◆ PROBLEM DETAILS
Would you please write out each entry that follows, exactly as written?

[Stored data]
_ _ _
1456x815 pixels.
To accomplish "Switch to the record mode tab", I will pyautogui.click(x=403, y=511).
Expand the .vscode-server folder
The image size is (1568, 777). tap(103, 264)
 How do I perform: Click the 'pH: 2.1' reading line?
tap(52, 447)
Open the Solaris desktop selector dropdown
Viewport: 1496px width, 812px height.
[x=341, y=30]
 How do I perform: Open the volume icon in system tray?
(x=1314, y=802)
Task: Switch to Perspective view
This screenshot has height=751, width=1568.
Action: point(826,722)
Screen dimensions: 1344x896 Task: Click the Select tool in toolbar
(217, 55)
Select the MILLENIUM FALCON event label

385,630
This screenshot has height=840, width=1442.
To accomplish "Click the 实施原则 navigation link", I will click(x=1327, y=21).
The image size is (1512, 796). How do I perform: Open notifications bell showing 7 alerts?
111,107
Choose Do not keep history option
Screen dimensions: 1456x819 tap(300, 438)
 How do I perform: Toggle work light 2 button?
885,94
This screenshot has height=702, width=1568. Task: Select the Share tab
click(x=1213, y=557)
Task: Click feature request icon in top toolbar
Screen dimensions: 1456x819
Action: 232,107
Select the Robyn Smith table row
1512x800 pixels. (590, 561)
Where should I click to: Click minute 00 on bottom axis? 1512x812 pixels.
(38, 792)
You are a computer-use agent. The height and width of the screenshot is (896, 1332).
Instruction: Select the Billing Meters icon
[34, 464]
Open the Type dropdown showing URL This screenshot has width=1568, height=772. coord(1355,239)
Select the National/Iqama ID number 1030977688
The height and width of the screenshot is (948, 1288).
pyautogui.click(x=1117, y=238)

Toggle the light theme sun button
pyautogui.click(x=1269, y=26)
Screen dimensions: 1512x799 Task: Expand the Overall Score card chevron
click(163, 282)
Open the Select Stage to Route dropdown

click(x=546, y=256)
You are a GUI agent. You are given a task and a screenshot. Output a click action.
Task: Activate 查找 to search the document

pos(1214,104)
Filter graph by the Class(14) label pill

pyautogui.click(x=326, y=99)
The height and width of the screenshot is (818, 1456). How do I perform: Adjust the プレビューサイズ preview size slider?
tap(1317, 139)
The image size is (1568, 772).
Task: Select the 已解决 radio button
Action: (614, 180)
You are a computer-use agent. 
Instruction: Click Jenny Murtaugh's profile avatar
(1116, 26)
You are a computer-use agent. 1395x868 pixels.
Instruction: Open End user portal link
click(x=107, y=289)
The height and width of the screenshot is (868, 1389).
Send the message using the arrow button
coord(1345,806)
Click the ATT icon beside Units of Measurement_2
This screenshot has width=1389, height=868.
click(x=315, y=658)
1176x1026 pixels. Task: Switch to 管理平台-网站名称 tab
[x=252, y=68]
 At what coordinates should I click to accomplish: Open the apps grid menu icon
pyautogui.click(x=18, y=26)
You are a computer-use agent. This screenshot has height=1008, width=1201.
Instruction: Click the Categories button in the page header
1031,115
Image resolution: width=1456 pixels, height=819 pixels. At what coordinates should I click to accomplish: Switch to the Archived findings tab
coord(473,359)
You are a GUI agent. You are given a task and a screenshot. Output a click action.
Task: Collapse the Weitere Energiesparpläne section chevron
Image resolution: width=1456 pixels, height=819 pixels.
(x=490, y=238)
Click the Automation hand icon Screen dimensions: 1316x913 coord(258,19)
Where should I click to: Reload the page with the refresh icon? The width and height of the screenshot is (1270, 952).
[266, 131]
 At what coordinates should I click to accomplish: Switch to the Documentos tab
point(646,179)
_ _ _
◆ REPLY TO THE TASK
1456x815 pixels.
To accomplish "Switch to the record mode tab", I will pyautogui.click(x=403, y=511).
Expand the .vscode-server folder
The image size is (1568, 777). tap(103, 264)
 How do I perform: Click the 'pH: 2.1' reading line?
tap(52, 447)
Open the Solaris desktop selector dropdown
Viewport: 1496px width, 812px height.
[x=341, y=30]
 How do I perform: Open the volume icon in system tray?
(x=1314, y=802)
Task: Switch to Perspective view
This screenshot has height=751, width=1568.
Action: point(826,722)
Screen dimensions: 1344x896 Task: Click the Select tool in toolbar
(217, 55)
Select the MILLENIUM FALCON event label

385,630
This screenshot has height=840, width=1442.
To accomplish "Click the 实施原则 navigation link", I will click(x=1327, y=21).
The image size is (1512, 796). How do I perform: Open notifications bell showing 7 alerts?
111,107
Choose Do not keep history option
Screen dimensions: 1456x819 tap(300, 438)
 How do I perform: Toggle work light 2 button?
885,94
This screenshot has height=702, width=1568. Task: Select the Share tab
click(x=1213, y=557)
Task: Click feature request icon in top toolbar
Screen dimensions: 1456x819
Action: 232,107
Select the Robyn Smith table row
1512x800 pixels. (590, 561)
Where should I click to: Click minute 00 on bottom axis? 1512x812 pixels.
(38, 792)
You are a computer-use agent. The height and width of the screenshot is (896, 1332).
Instruction: Select the Billing Meters icon
[34, 464]
Open the Type dropdown showing URL This screenshot has width=1568, height=772. coord(1355,239)
Select the National/Iqama ID number 1030977688
The height and width of the screenshot is (948, 1288).
pyautogui.click(x=1117, y=238)

Toggle the light theme sun button
pyautogui.click(x=1269, y=26)
Screen dimensions: 1512x799 Task: Expand the Overall Score card chevron
click(163, 282)
Open the Select Stage to Route dropdown

click(x=546, y=256)
You are a GUI agent. You are given a task and a screenshot. Output a click action.
Task: Activate 查找 to search the document

pos(1214,104)
Filter graph by the Class(14) label pill

pyautogui.click(x=326, y=99)
The height and width of the screenshot is (818, 1456). How do I perform: Adjust the プレビューサイズ preview size slider?
tap(1317, 139)
The image size is (1568, 772).
Task: Select the 已解决 radio button
Action: (614, 180)
You are a computer-use agent. 
Instruction: Click Jenny Murtaugh's profile avatar
(1116, 26)
You are a computer-use agent. 1395x868 pixels.
Instruction: Open End user portal link
click(x=107, y=289)
The height and width of the screenshot is (868, 1389).
Send the message using the arrow button
coord(1345,806)
Click the ATT icon beside Units of Measurement_2
This screenshot has width=1389, height=868.
click(x=315, y=658)
1176x1026 pixels. Task: Switch to 管理平台-网站名称 tab
[x=252, y=68]
 At what coordinates should I click to accomplish: Open the apps grid menu icon
pyautogui.click(x=18, y=26)
You are a computer-use agent. This screenshot has height=1008, width=1201.
Instruction: Click the Categories button in the page header
1031,115
Image resolution: width=1456 pixels, height=819 pixels. At what coordinates should I click to accomplish: Switch to the Archived findings tab
coord(473,359)
You are a GUI agent. You are given a task and a screenshot. Output a click action.
Task: Collapse the Weitere Energiesparpläne section chevron
Image resolution: width=1456 pixels, height=819 pixels.
(x=490, y=238)
Click the Automation hand icon Screen dimensions: 1316x913 coord(258,19)
Where should I click to: Reload the page with the refresh icon? The width and height of the screenshot is (1270, 952).
[266, 131]
 At what coordinates should I click to accomplish: Switch to the Documentos tab
point(646,179)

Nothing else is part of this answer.